JosephFerano/Notes-TheAlgorithmDesignManual

Fork 0

Joseph Ferano 3e61af6cac Chapter 3 with one exercise; reversing words in a sentence in-place

2023-01-09 13:17:55 +07:00

10 KiB

Raw Blame History

Notes & Exercises: The Algorith Design Manual

Chapter 1
Chapter 2
Chapter 3

Chapter 1

1.1 Robots

An algorithm is a procedure that takes any of the possible input instances and transforms it to the desired output.

The Robot arm problem is presented where it is trying to solder contact points and visit all points in the shortest path possible.

The first algorithm considered is NearestNeighbor. However this is a naïve, and the arm hopscotches around

Next we consider ClosestPair, but that too misses in certain instances.

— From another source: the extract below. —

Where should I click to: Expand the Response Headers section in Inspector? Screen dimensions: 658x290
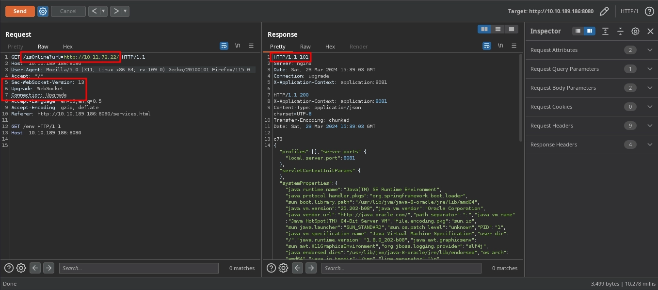(x=650, y=144)

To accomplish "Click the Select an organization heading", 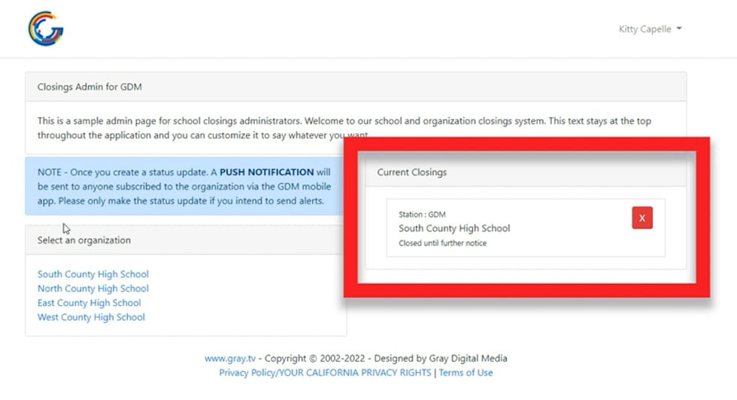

Next is OptimalTSP, which will always give the correct result because it enumerates all possible combinations and return the one with the shortest path. For 20 points however, the algorithm grows at a right of O(n!). TSP stands for Traveling Salesman Problem.

TODO Implement NearestNeighbor

TODO Implement ClosestPair

TODO Implement OptimalTSP for N < 8

1.2 Right Jobs

Here we are introduced to the Movie Scheduling Problem where we try to pick the largest amount of mutually non-overlapping movies an actor can pick to maximize their time. Algorithms considered are EarliestJobFirst to start as soon as possible, and then ShortestJobFirst to be done with it the quickest, but both fail to find optimal solutions.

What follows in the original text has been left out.